John Riccitiello will be stepping down from his CEO post at Electronic Arts on March 30th. He was met with almost universal acclaim upon taking the position, only to be despised by gamers as he heads out the door. Here's the best and worst of John Riccitiello's Electronic Arts.
Miss: EA attempted to purchase Take Two in 2008 by offering its shareholders up to $26 per share. The takeover failed and EA looked bad.
Hit: EA published brand new franchises and IPs including: Crysis, Mirror's Edge, Dead Space, Skate, Army of Two and Dragon Age.
Miss: EA's stock was listed at $61.62 per share in late 2007. It was listed today (March 18, 2013) at $19.38/share.
Hit: EA purchased VG Holding Corp. in 2007, acquiring Bioware and Pandemic Studios. This allowed EA to publish the Mass Effect franchise on the PlayStation 3.
Miss: Pandemic Studios was shut down in 2009, EA Chicago closed in 2007, and Bright Light (EA UK) closed in 2011.
Hit: EA launched its PC download service, Origin, in 2011. Steam holds a major share of the PC market and competition is good for consumers.
Miss: Origin is a mess.
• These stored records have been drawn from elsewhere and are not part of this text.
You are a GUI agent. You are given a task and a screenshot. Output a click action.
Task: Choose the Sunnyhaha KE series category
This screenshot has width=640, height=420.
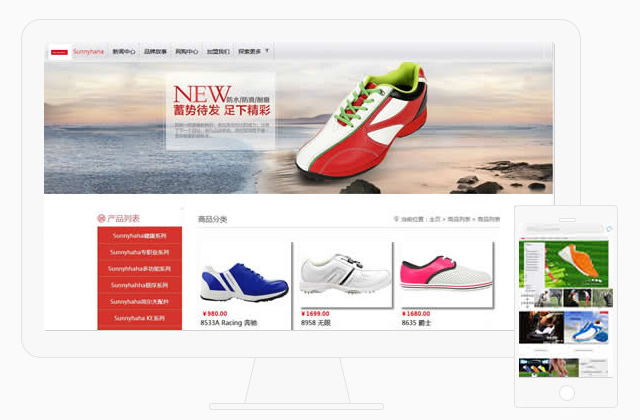[x=140, y=317]
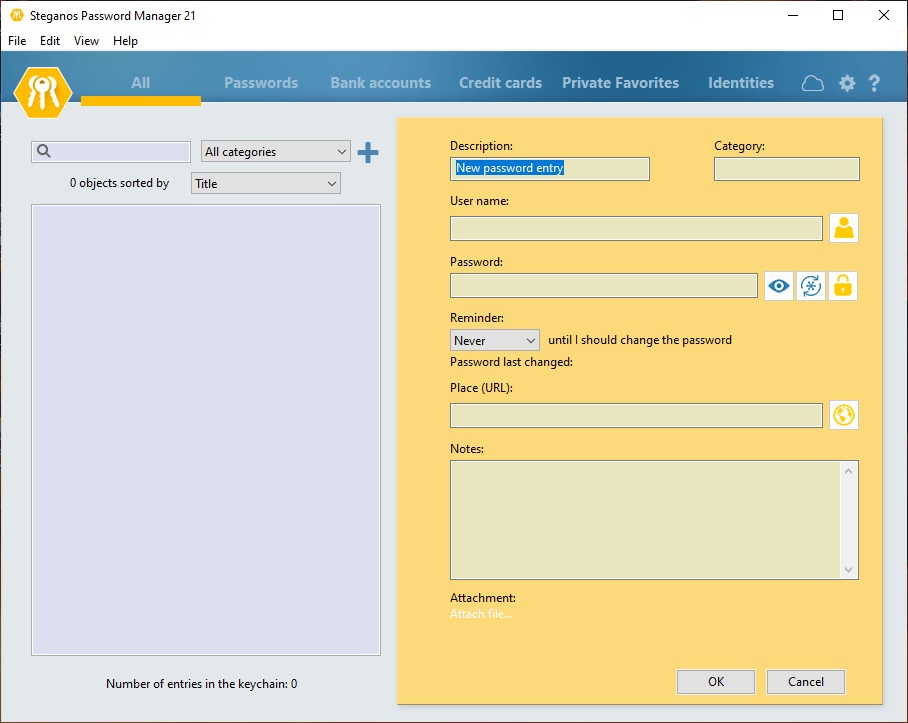908x723 pixels.
Task: Open the globe icon next to Place URL
Action: (x=843, y=415)
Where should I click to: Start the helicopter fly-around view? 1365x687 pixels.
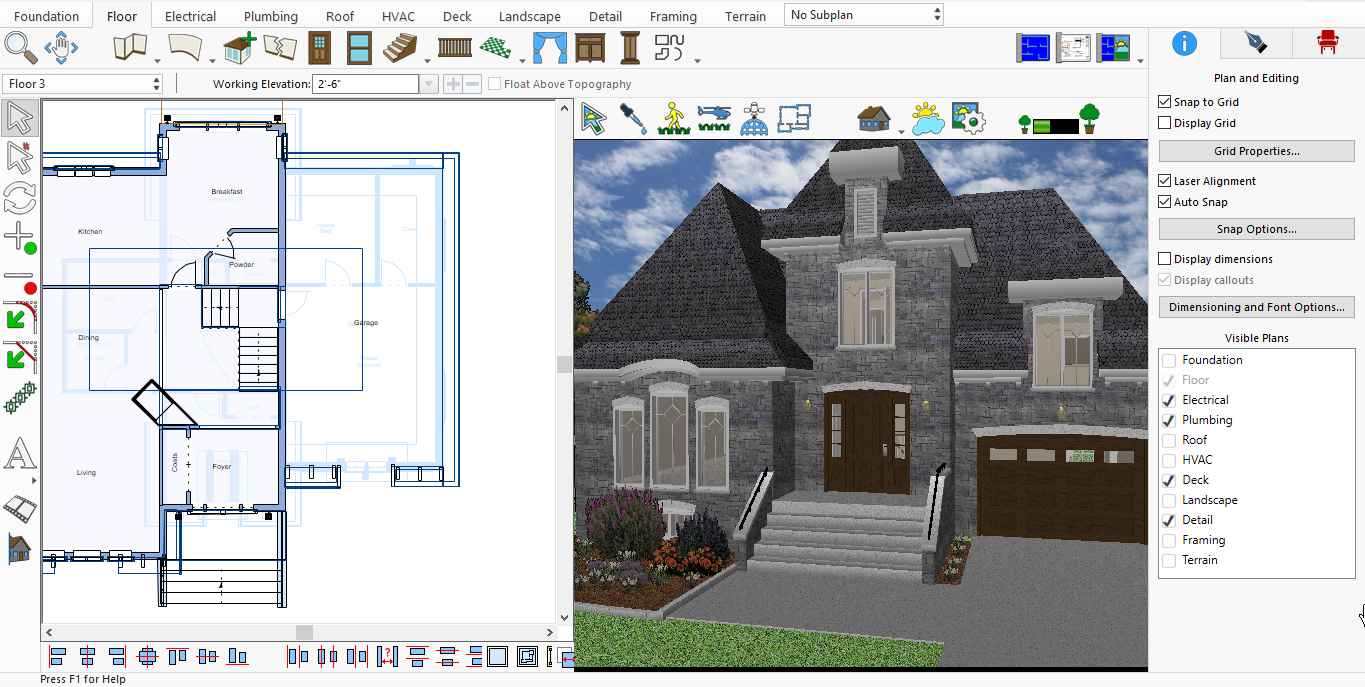tap(714, 119)
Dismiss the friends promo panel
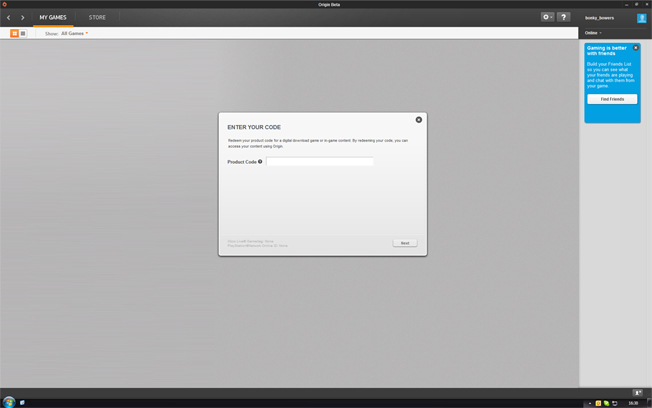Screen dimensions: 652x408 635,48
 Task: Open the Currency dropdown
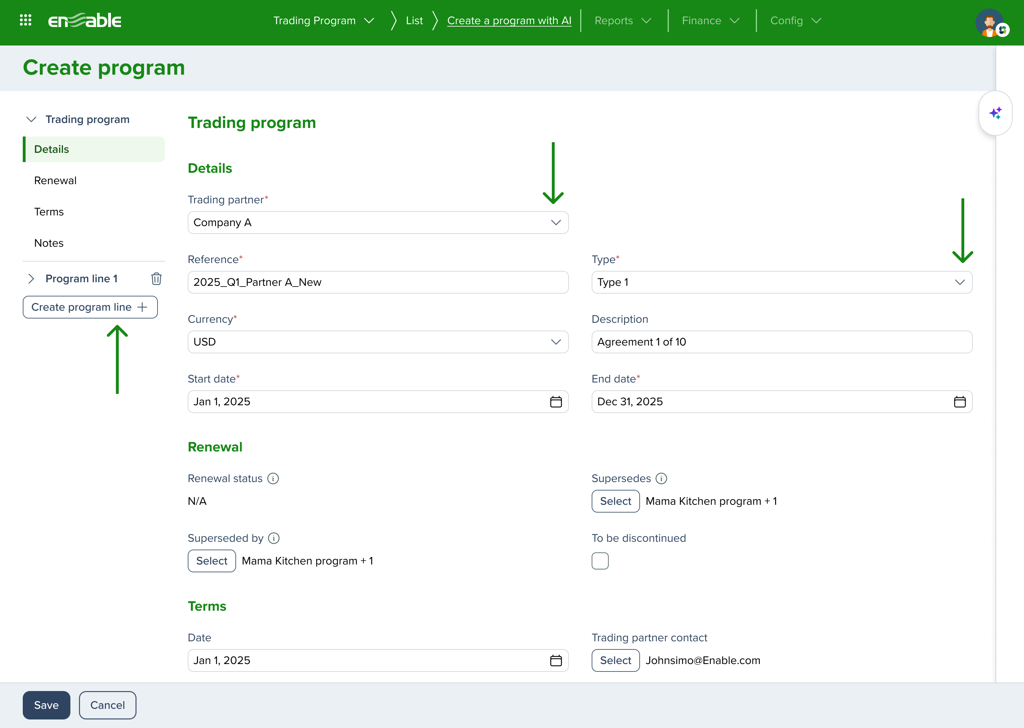[x=378, y=342]
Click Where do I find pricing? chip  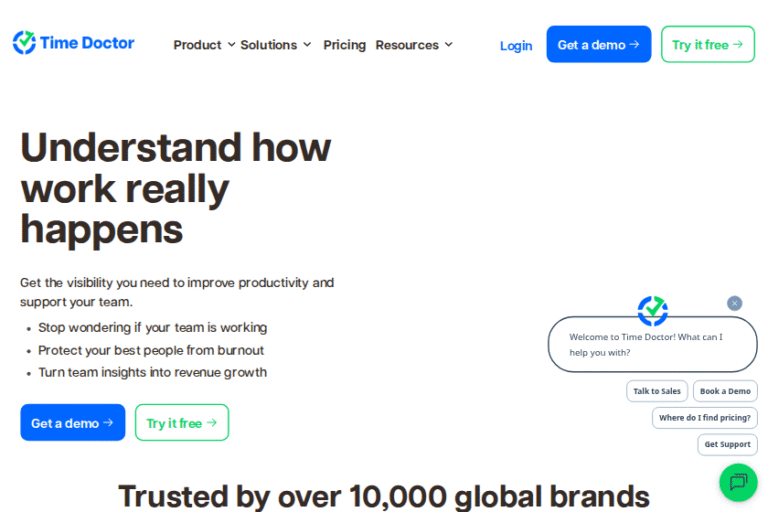point(704,417)
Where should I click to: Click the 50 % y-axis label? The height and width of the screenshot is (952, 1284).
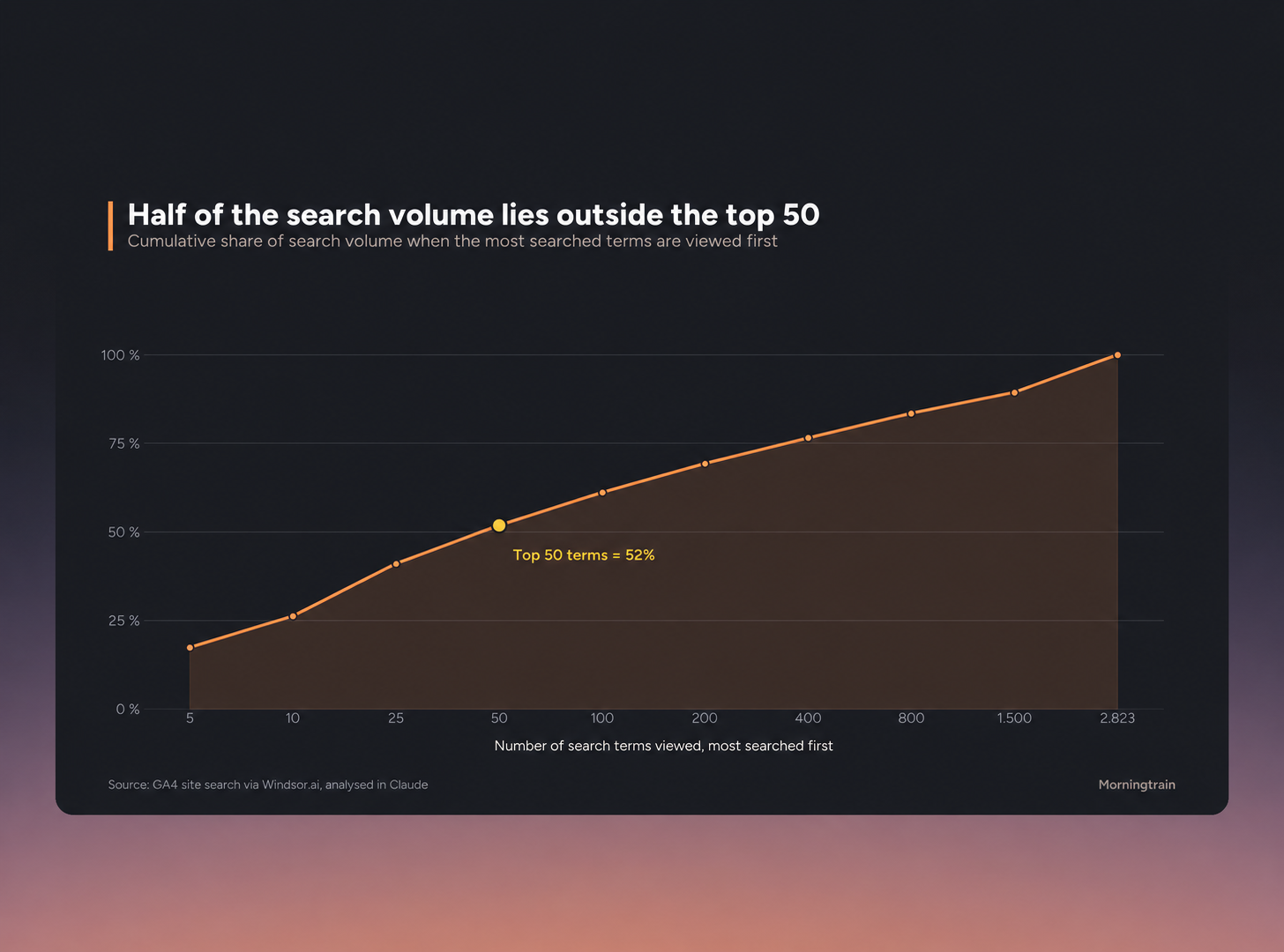coord(123,532)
EA removed games from Steam to make them Origin exclusives. EA games begin to require Origin log-ins. Origin is scorned and becomes a joke in the PC community.
Hit: EA launched the Partner Program. The program allowed EA to publish games from independent third party studios. This publishing arm of EA released titles such as Portal 2, Bulletstorm, Rock Band, Brutal Legend and Kingdoms of Amalur: Reckoning.
Miss: EA released Spore with SecurROM, a DRM system that limits the amount of times a game may be installed and requires authentication every 10 days. In 2013, DRM became a problem for EA again with the release of SimCity 4.
Miss: Online passes are required to access multiplayer or co-op content, which have been added to almost every single EA console release in the early 2010s.